Angelo's Coney Island
Flint, MI
Flint-style coneys differ drastically from their Detroit brethren. First, instead of the wet, gloopy Motor City chili, Flint's got a dry, all-meat chili made from random offal and ground-up hot dogs (mustard and raw onions remain essential). Second, a true Flint Town coney is 100% local, thanks to the city's Koegel Meat Company, a factory that makes, for my money, the best goddamned hot dogs in the country. And nobody knows how to treat a Kogel vienna quite like Angelo's, which makes its own sauce and grills the dogs to a snappy perfection 24/7. Flint has undergone a ton of changes over the past 70 years. The one constant is Downtown's Angelo's, where coneys and gravy fries are sometimes all the light you need.

Top Dog
Berkeley, CA
There's a little bit of everything on this Berkeley institution's menu, from Louisiana-style hot links to brats, linguiça, and an excellent smoked chicken sausage with apple. But the franks -- grilled just enough to keep the snap in tact -- are the draw here, loaded onto a grilled sesame bun. The kosher all-beef frank is a thing of simple beauty, but our hearts are set on the German-style version, which throws a little pork and garlic into the mix for a little extra oomph.

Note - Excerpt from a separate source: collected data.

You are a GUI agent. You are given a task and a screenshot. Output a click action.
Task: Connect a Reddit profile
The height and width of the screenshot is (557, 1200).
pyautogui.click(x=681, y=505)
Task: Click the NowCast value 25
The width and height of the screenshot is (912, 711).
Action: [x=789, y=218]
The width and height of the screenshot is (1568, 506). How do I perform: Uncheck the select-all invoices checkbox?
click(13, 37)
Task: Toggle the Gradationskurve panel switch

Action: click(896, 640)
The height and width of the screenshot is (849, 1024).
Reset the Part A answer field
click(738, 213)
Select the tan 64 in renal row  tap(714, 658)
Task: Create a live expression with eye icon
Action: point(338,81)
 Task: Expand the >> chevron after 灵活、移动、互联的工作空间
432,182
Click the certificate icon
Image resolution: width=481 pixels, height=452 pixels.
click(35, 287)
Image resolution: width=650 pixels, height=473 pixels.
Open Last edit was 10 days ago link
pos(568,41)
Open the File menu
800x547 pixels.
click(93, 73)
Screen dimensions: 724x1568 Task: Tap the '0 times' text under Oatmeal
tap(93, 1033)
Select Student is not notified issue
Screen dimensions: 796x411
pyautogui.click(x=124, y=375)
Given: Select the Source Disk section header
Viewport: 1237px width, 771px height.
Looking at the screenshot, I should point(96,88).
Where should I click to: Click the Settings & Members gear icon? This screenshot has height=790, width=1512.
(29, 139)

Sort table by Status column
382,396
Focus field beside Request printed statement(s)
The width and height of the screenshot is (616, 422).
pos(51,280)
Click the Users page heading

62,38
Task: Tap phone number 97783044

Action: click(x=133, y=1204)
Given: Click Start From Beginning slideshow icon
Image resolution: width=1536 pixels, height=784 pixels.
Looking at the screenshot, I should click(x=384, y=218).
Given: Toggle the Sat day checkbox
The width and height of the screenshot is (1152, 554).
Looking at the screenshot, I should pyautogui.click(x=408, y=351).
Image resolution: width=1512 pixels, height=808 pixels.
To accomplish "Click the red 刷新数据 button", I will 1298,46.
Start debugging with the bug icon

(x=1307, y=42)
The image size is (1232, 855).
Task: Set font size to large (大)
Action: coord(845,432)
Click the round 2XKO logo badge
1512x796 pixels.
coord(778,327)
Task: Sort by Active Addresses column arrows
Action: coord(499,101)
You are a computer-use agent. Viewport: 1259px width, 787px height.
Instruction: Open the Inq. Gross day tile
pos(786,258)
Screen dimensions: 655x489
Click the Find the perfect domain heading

Dirty Franks Hot Dog Palace
Columbus, OH
The Vienna Beef dog and the poppyseed bun at this Columbus place might make you think it's aping Chicago -- and, indeed, it does in fact have a Chicago dog on offer -- but Dirty Franks is like a national tour of styles, from coneys to Sonorans to Southern slaw dogs. But when this place gets frisky, it really goes off. The Cowgirl Carmen is like a cross between a Detroit dog and a Frito pie, while the Sarva's comes covered in tot-chos, which are exactly what they sound like. There's also the Glenn Beck, cleverly described as "a plain, old wiener." Unlike its namesake, it's also pretty great.

Hot Dog Heaven
Fort Lauderdale, FL
While trendier Floridian places are bastardizing the great American institution of the hot dog by trying to make it healthy with fish and tofu and other crap, Hot Dog Heaven's been offering a taste of Chicago that has made it a classic. Nothing too fancy here. Just delicious Vienna Beef on a steamed poppyseed bun, dragged through the garden or hit with cheese, kraut, chili, or slaw. And lest the place's dingy appearance and simplicity make you think it's just a standard hot dog spot, take note: none other than Vienna Beef named it the first National Historic Vienna Hot Dog Stand in the country. Oh, and the burgers are good too. But get the hot dog.